Nigerian lawmakers investigate law school over Hijab crisis
Abdulsalam Amasa Firdaus, a law graduate from University of Ilorin was barred from the bar because of her belief
By Rasaq Bamidele
Abuja, Nigeria. Dec. 19, 2017 (AltAfrika)-The crisis caused by the refusal of the Nigeria’s Law School to call a Muslim lady to the bar last Wednesday has caught the attention of the country’s parliament which has promptly ordered a probe into the matter.
The lady, Abdulsalam Amasa Firdaus, a law graduate from University of Ilorin was barred from entering the hall where the ceremony was taking place because of her insistence to wear her Islamic head cover (Hijab), under her wig.
The House of Representatives, has, on Tuesday ordered a probe into the issue that assumed a national outrage.
The Paliament unanimously took the decision after a motion calling for probe of the controversy was adopted, few hours after the Nigerian Supreme Council of Islamic Affairs of Nigeria (SCIAN), the country’s apex Muslim umbrella body threatened a mass protest and legal action over the incident.
The law school said Muslim head covering, is not allowed at the ceremony. But Firdaus said such dress code breaches her religious right as a Muslim woman, apparently relying on different court rulings which had pronounced the head covering as a fundamental human rights guaranteed by the Nigeria’s constitution.
The motion sponsored by a national lawmaker, Abubakar Damburam stated that the action of the Nigeria Law the constitution and urged the parliament to wade into the controversy.

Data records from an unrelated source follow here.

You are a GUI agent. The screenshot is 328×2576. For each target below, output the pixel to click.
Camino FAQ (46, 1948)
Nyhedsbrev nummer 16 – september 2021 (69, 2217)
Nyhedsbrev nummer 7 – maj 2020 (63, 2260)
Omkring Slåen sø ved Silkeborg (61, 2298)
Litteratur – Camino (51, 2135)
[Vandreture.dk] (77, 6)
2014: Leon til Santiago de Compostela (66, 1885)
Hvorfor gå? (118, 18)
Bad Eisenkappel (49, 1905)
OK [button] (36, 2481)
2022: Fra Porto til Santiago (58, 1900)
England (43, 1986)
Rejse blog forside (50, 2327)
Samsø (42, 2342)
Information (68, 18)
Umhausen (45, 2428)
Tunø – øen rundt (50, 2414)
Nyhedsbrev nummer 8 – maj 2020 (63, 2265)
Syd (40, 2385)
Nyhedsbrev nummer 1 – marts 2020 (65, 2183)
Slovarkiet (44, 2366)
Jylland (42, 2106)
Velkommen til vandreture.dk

“The constitution …provides that every person shall be entitled to freedom of thought, conscience and religion, including freedom to change his religion of belief, and freedom (either alone or in community with others, and in public or in private) to manifest and propagate his religion or belief in worship, teaching, practice and observance,” Damburam quoted.
“This (section 38 of the constitution) supersedes any provision by any government agency or institution,” he added.
Having adopted the motion unanimously, the parliament therefore asked its Committees on Judiciary and Justice to probe the incident and submit a report within two weeks.
However, the law school itself has indicated that it would meet on the development later this week to revisit the matter, perhaps, with a view to finding a middle course to incident that has polarise the country along religious divides.